Please let us know if you have further questions, if we can improve this section, or if you have requests/suggestions by contacting us at jdp@lbl.gov.
We offer two mailing lists to keep you up to date on new features and documentation.
Browser Interface Mailing List
Announcements regarding enhancements that will be reflected in (or documentation related to) the browser.
API Mailing List
For those who write code, announcements regarding enhancements that will be reflected in (or documentation related to) the API.
How to join our mailing lists.
With the JGI Data Portal (JDP) Application Programming Interface (API), you can automate your downloads or batch them programmatically however you want.
The purpose of this tutorial is to provide a starting point for those who are new to the API. In this tutorial, you will find an overview of several use cases, as well as specific examples. We hope this saves you time and answers most of your initial questions.
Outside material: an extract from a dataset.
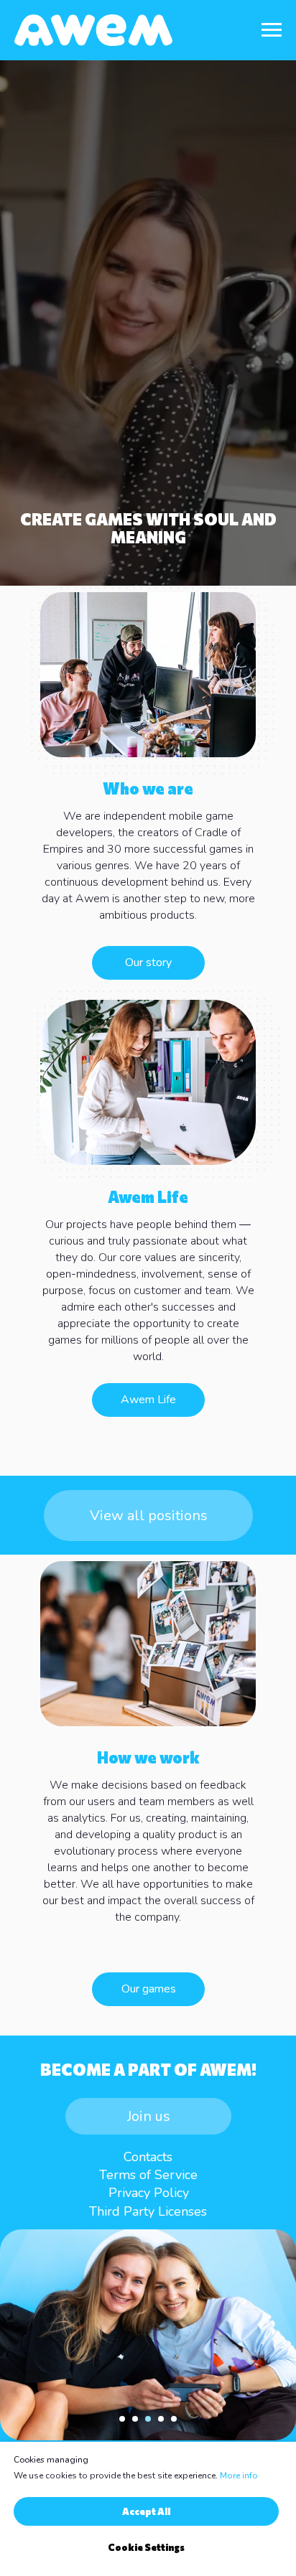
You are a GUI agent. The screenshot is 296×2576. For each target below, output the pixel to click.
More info (239, 2475)
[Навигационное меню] (272, 30)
If you want to dive right into the API, our API Documentation provides an interactive environment for constructing and testing API calls:
However, before jumping directly into the above interactive documentation, please take a few moments to peruse the rest of this tutorial to learn the basics of how to search, filter, and download data with our API.
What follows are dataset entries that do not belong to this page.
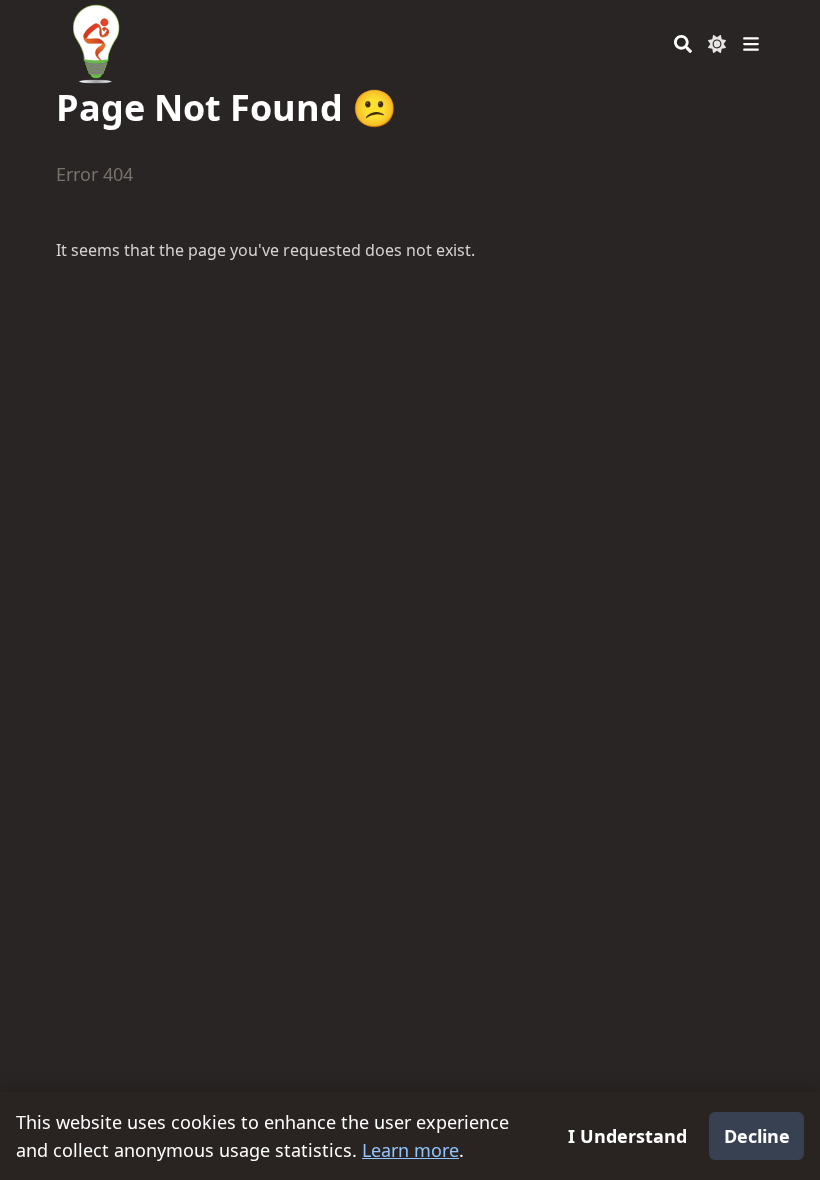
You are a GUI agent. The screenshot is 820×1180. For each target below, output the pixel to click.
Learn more (410, 1150)
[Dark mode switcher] (717, 44)
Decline (757, 1136)
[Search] (683, 44)
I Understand (627, 1136)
We have designed our search endpoint to cover two primary use cases:
You want to download many organisms and don't want to interact directly with pages in the browser interface.
You want to run automated searches.
The Download API has been designed primarily to cover the case where you want to download data to a remote server.
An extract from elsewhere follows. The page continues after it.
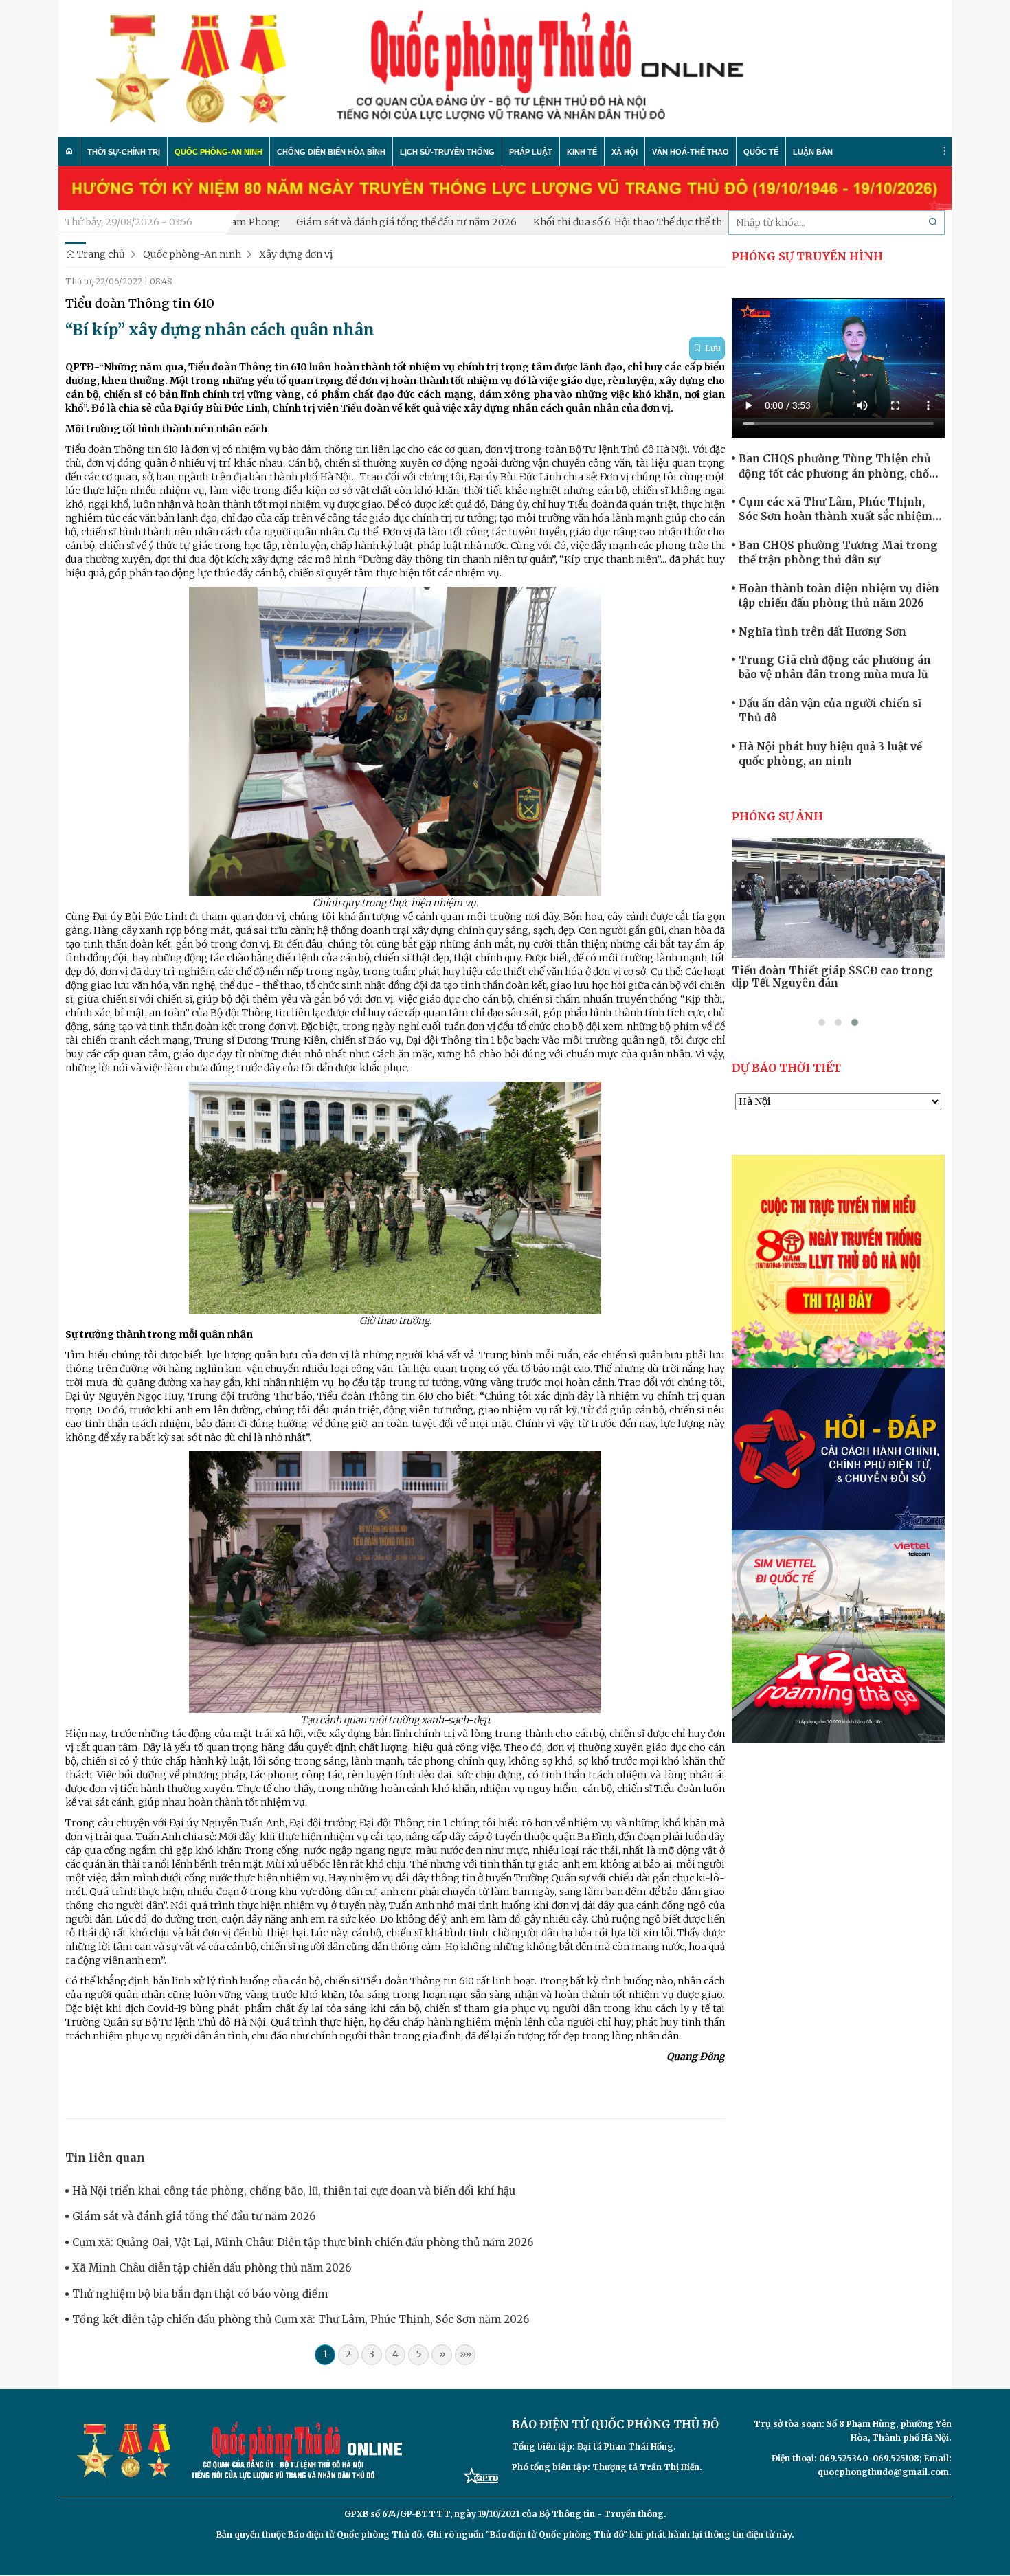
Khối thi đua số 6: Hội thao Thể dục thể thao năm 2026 (575, 222)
Option 1: You can use our interactive API Documentation page to construct your download API call.
Option 2: You can use the browser interface to construct your list of files to download (search --> add to cart --> view cart), and select "Command Line Download" while in the cart. Copy this command and use this to download your files to a remote host.
Our search engine is backed by Elastic Search, and we index a large number of metadata fields for our files. However, since our data is over 13 Petabytes in size, the files themselves are archived for long-term storage and need to be queued for retrieval prior to being downloaded. Retrieval from our archive typically takes less than an hour (but can take up to one night), and is dependent on the number of concurrent requests (from all users).
The JDP API makes JGI's public data available for download.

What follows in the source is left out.